When I’m attending your presentation though, it is quite the opposite. I want you to skip all the uninteresting details and get to the essence. I don’t want to know it all. I’m after your Big Idea. The part that makes you stand out. The thing that will make a world of difference to me.


Excitement or fear?

Sure, you are excited about your subject. Why else have a presentation about it? For excited people however it is a challenge to sense when it’s enough. When to shut up. By no means am I urging you to lose your enthusiasm, I just want you to keep your antennas out to check if we’re still listening.

As well as excitement, presenters often have a fear. A fear of missing something. Of being judged for the things they leave out. As a consequence, they stuff their presentation with details, in order to be complete. To prevent their audience from asking questions. It’s the silly idea that receiving smart remarks will make you less of an expert. That your presentation will lose its impact. The opposite is true: when we’re being engaged, your story will have more impact, because we feel part of it. Getting questions from your audience is a good sign that they’re involved.

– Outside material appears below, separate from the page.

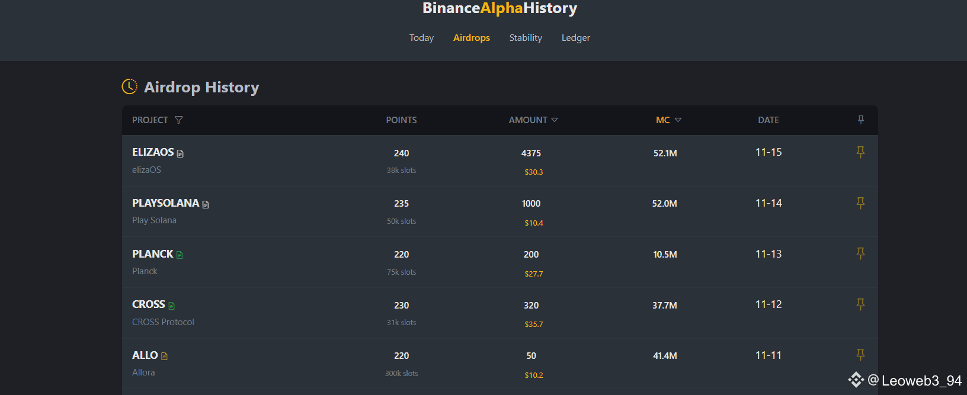Open the document icon beside ALLO
This screenshot has width=967, height=395.
[x=164, y=357]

Trying to be exhaustive puts us back in our seats, like school kids. It makes us passive listeners, being lectured. Focusing on the big idea however activates our imagination. It makes us participants.


One shot?

You might say “but I’ve only got one shot at this”. Sure, pitching to a certain audience often is a one shot opportunity. But remember it’s only going to be a one shot event if you fail. If you manage to spark enough interest, there’s likely to be a next meeting. In which you’ll be able to tell a bit more. Still not all, but more. Just enough to make it to the next presentation.


Think 80/20.

Applying the 80/20 rule, always a good idea, will help you decide what to keep and what to toss out. Which 20% of your product’s features determine 80% of its strength? Which 20% of your clients are you most proud of? Which 20% of your entire story do you need to tell, in order to convey 80% of your message? Focusing on the essential 20%, will give you 100% of our attention, and make 100% of the impact!


The power of three

You can help your audience in processing the content you provide, by applying the power of three. We are apparently very good in digesting information if it’s presented in batches of three. Veni, vidi, vici. So have a look at your long list of benefits and pick three. From your impressive list of clients, see if you can highlight three. If you have 12 reasons for me to join your team, choose three. And of course, one is even more powerful than three.


Killing your darlings

If the above was simple, we would all do it and I wouldn’t bother writing about it. It isn’t simple. Reducing, selecting, striking also means leaving out some parts of your story that you love to tell. That you’re passionate about. It hurts to skip that, sure. Yet it’s this pain that confirms you’re getting there. To the essence. It’s worth it.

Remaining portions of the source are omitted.